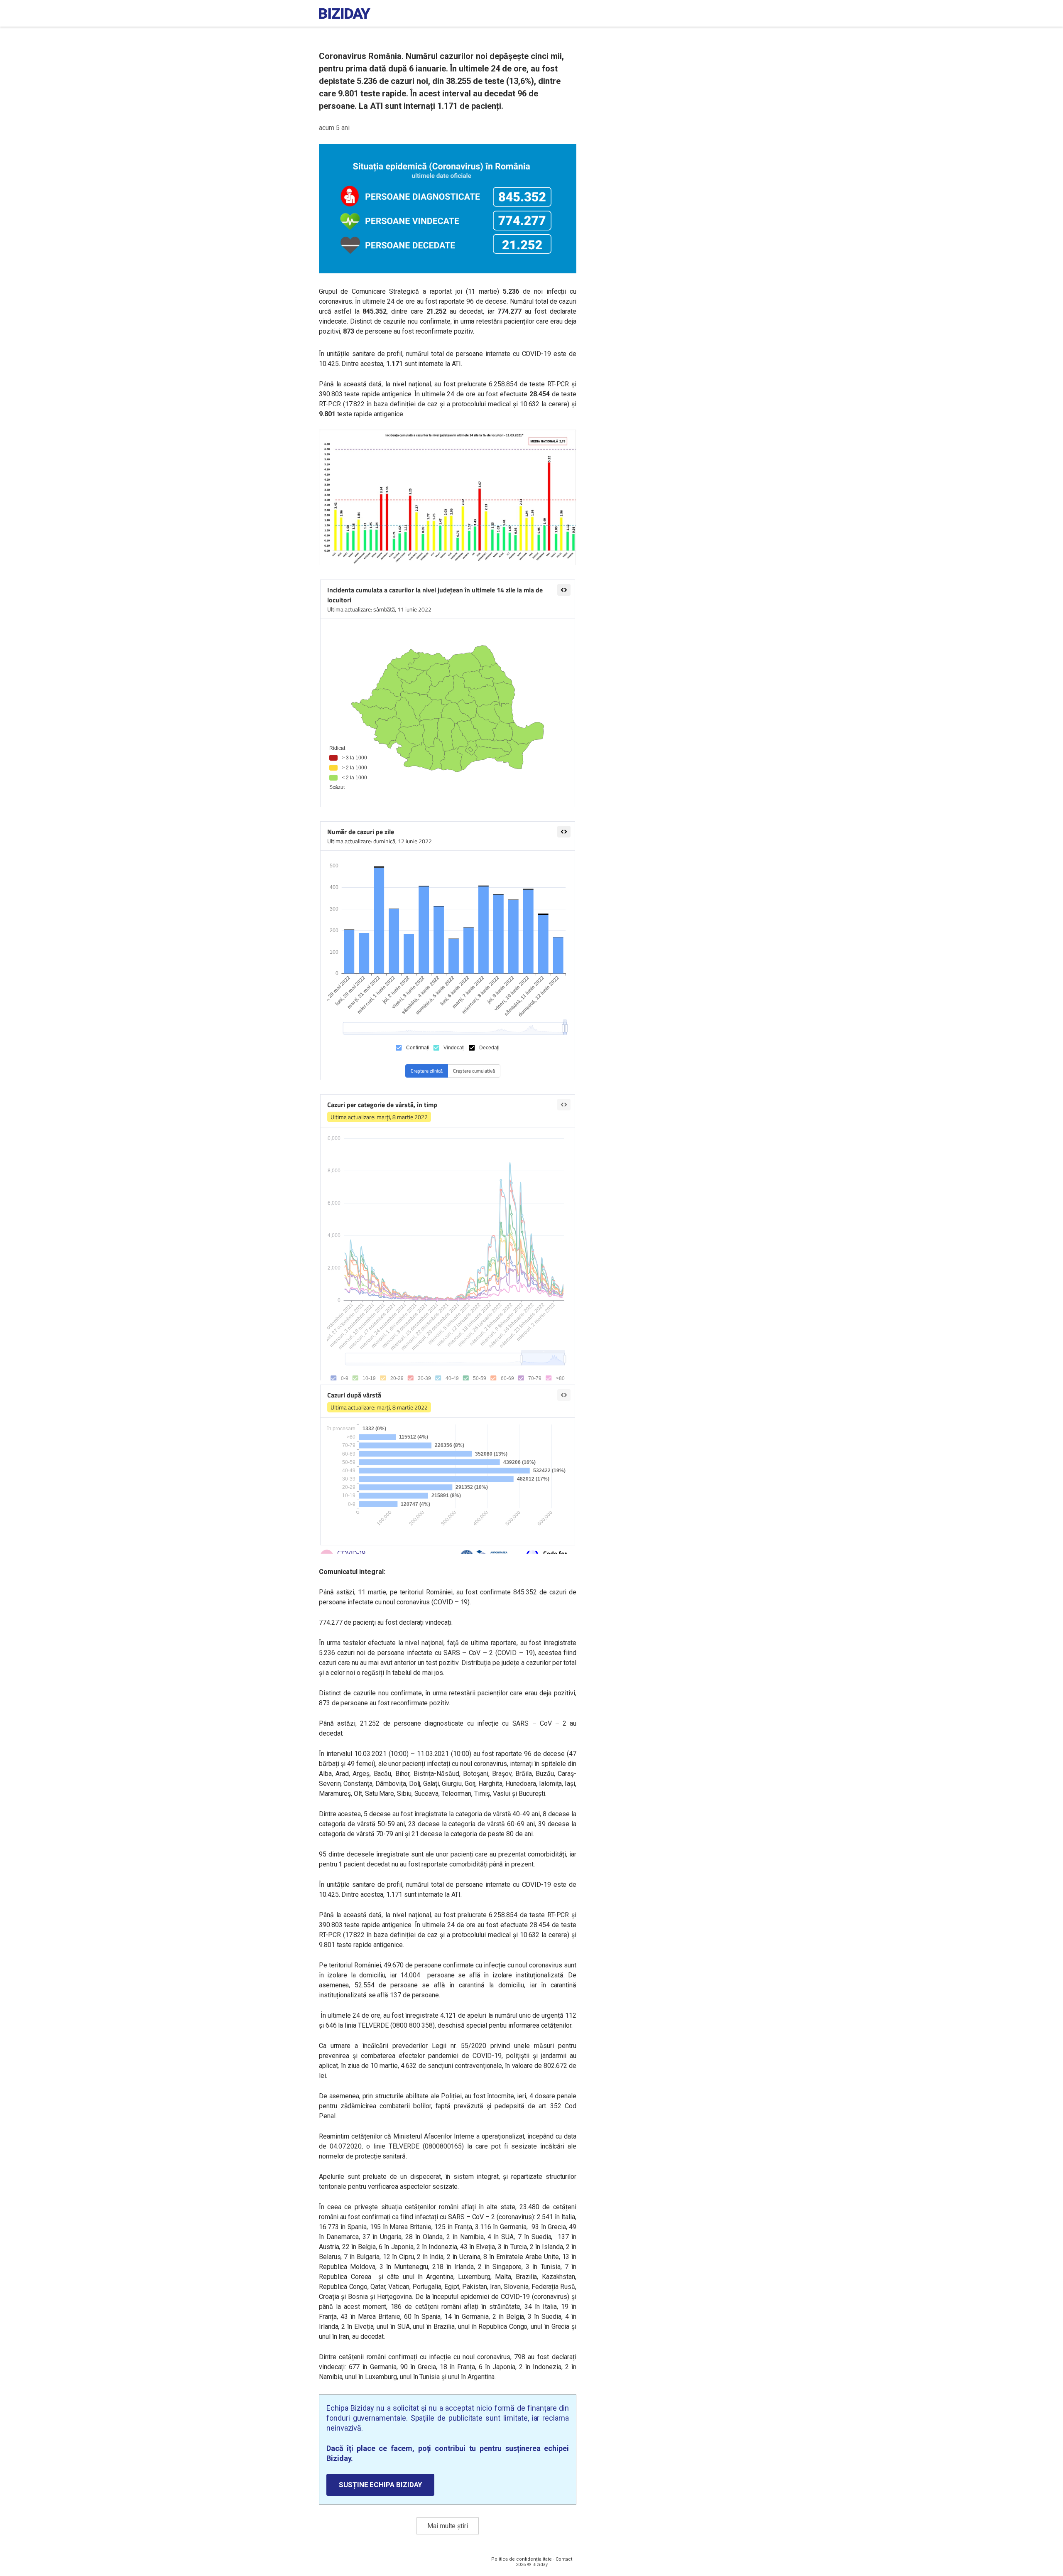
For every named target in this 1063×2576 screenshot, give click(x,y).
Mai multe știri (447, 2526)
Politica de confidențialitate (521, 2559)
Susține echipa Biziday (380, 2484)
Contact (564, 2559)
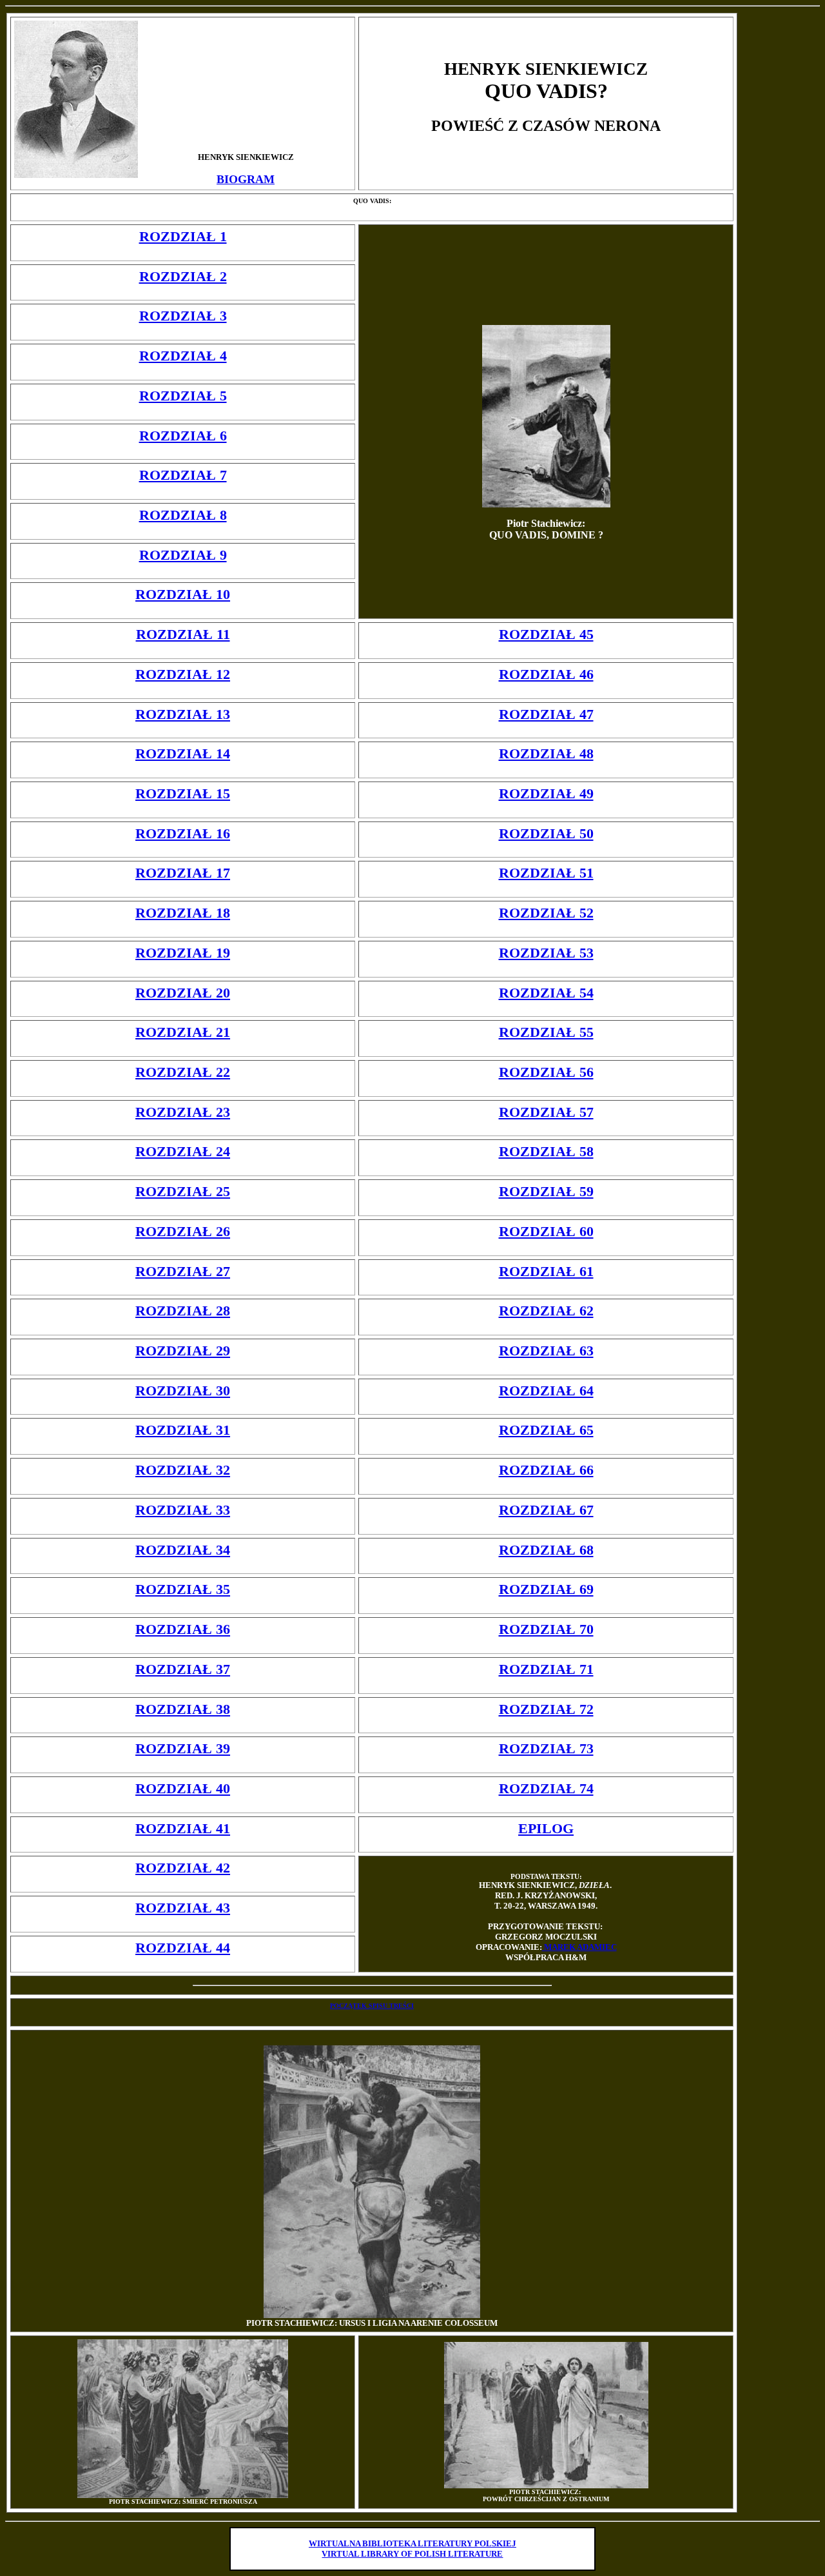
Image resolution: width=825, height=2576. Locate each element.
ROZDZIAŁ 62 (546, 1311)
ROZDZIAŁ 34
---------------
- [ABOUT THIS TASK]:
Your copy should consist only of the lines from the line holding "Susține echipa Biziday (380, 2484)" through the final line of the listing above, both included, with all pictures omitted.

- [SOLUTION FOR THIS EXERCISE]:
Susține echipa Biziday (380, 2484)
Contact (564, 2559)
Image resolution: width=825, height=2576. Locate each element.
ROZDZIAŁ 62 (546, 1311)
ROZDZIAŁ 34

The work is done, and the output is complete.